What this task involves – Retype exactly the lines from the one holding "Muebles Miyana (85, 1161)" through the final line of the data, both included.

Supplied data –
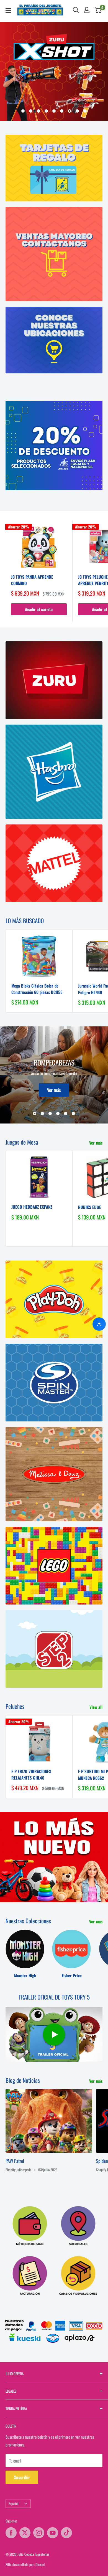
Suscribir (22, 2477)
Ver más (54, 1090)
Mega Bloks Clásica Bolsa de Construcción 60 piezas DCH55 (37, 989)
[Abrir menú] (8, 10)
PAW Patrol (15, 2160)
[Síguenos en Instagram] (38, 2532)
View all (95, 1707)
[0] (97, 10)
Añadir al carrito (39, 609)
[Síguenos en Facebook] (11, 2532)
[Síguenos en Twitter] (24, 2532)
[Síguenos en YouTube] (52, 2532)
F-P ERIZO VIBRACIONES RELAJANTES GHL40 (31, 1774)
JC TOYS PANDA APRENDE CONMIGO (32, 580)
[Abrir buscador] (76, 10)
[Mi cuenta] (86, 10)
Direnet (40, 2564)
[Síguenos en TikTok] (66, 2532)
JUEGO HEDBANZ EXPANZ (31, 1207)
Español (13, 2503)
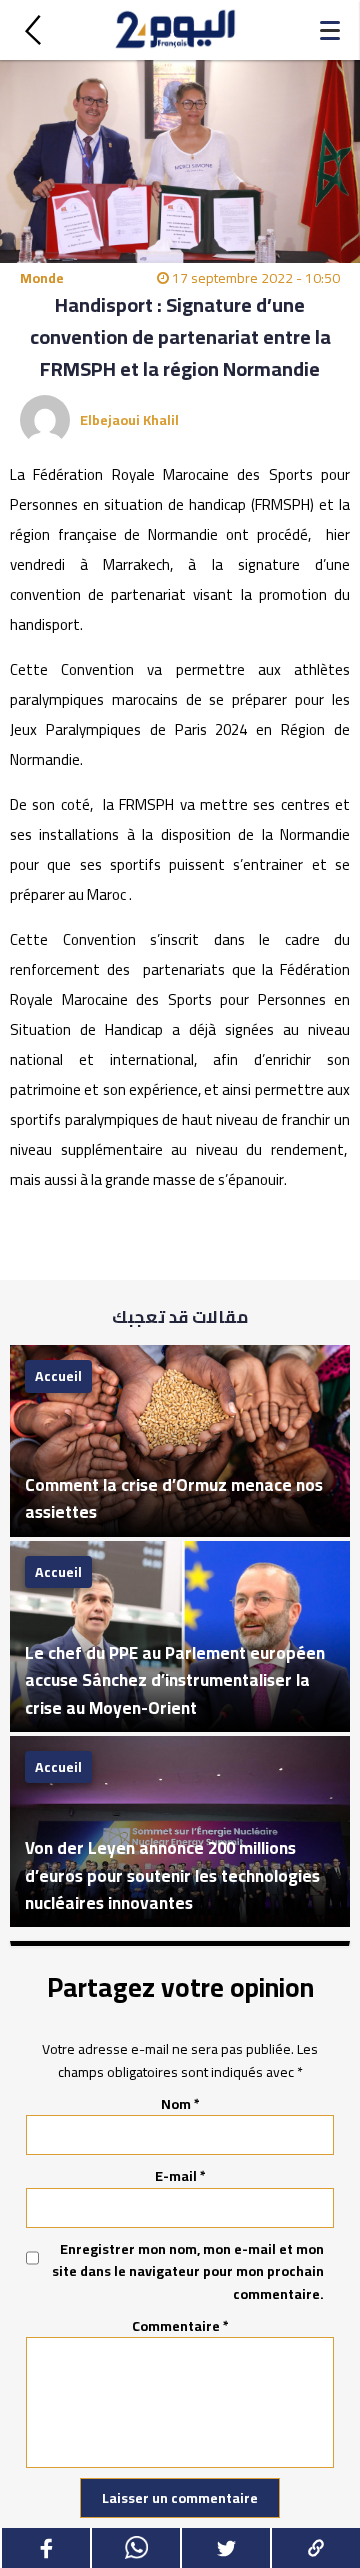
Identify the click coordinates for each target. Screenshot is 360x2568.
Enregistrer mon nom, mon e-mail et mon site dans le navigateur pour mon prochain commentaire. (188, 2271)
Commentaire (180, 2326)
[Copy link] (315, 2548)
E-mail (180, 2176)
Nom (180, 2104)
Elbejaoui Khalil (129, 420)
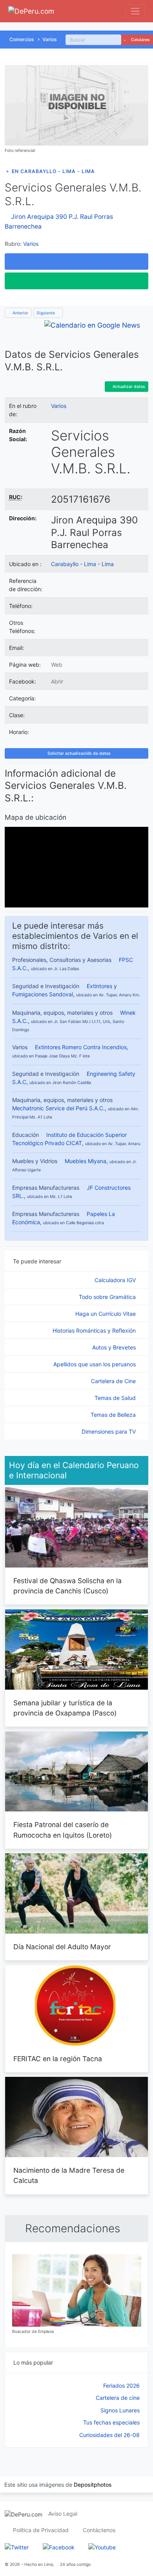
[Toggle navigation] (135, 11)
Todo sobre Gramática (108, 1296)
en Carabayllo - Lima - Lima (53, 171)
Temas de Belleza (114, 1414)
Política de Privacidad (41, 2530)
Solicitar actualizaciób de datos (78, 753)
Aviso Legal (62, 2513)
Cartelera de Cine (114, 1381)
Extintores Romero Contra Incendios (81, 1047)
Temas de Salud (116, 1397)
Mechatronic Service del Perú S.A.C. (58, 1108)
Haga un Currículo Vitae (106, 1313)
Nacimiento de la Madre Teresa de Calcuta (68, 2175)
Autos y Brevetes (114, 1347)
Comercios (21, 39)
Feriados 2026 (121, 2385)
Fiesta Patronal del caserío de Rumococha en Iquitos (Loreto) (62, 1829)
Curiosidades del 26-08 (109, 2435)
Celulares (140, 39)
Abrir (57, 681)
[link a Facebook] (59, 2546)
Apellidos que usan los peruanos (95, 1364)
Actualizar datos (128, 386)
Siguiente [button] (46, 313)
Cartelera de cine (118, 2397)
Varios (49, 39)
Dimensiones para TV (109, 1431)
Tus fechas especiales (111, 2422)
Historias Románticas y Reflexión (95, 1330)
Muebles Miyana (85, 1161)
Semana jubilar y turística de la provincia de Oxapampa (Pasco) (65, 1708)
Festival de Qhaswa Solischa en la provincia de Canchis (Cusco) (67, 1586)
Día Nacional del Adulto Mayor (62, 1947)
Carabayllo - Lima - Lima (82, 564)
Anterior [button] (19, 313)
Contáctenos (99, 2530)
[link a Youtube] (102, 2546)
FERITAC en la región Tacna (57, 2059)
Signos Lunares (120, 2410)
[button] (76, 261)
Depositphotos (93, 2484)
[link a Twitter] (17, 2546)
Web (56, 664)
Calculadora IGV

Answer for this exercise –
Muebles Miyana (85, 1161)
Semana jubilar y turística de la provincia de Oxapampa (Pasco) (65, 1708)
Festival de Qhaswa Solischa en la provincia de Canchis (Cusco) (67, 1586)
Día Nacional del Adulto Mayor (62, 1947)
Carabayllo - Lima - Lima (82, 564)
Anterior [button] (19, 313)
Contáctenos (99, 2530)
[link a Youtube] (102, 2546)
FERITAC en la región Tacna (57, 2059)
Signos Lunares (120, 2410)
[button] (76, 261)
Depositphotos (93, 2484)
[link a Twitter] (17, 2546)
Web (56, 664)
Calculadora IGV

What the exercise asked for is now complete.